Dr. Joe Wiley, president of Rogers State University, has been elected as an officer for the Oklahoma State Regents for Higher Education Council of Presidents and will serve as chairman of the council in 2006-2007.

Wiley was elected as secretary/treasurer of the council for the 2004-2005 academic year, putting him in line to assume the chairmanship in two years.

Glen Johnson, president of Southeastern Oklahoma State University, will serve as chairman this year, and Jim Utterbach, president of Seminole State College, will serve as vice-chairman.

Each year, the Council of Presidents elects a secretary/treasurer, who becomes vice-chairman in the following year and chairman the subsequent year.

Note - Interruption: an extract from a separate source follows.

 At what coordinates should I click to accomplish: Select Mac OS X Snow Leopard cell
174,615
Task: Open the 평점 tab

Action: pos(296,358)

Wiley will continue to serve as chairman of the Council of Presidents Subcommittee on System Cooperation and Innovation.

Presidents of each of the state’s 25 public colleges and universities are members of the President’s Council, which works to advance the quality, availability and support of higher education across Oklahoma and to maximize opportunities for cooperation among the state’s institutions of higher learning.

Wiley became president of RSU in 1999. Three years later, he was awarded the prestigious John L. Blackburn Award for Exemplary Administrative Leadership from the American Association of University Administrators (AAUA) for his role during RSU’s transition from a two-year to a four-year institution. The award is the most prestigious award given by the AAUA – the nation’s largest and most respected organization of university administrators.

Previously, Wiley served as executive vice president and vice president for academic affairs at Southeastern Oklahoma State University.

He received a doctoral degree in mathematics from the University of Arkansas at Fayetteville. He also completed a Post-Doctoral Fellowship in Computer Science at the University of Colorado at Boulder. In addition, he received a master’s degree from the University of Arkansas and a bachelor’s degree from Southeastern Oklahoma State University.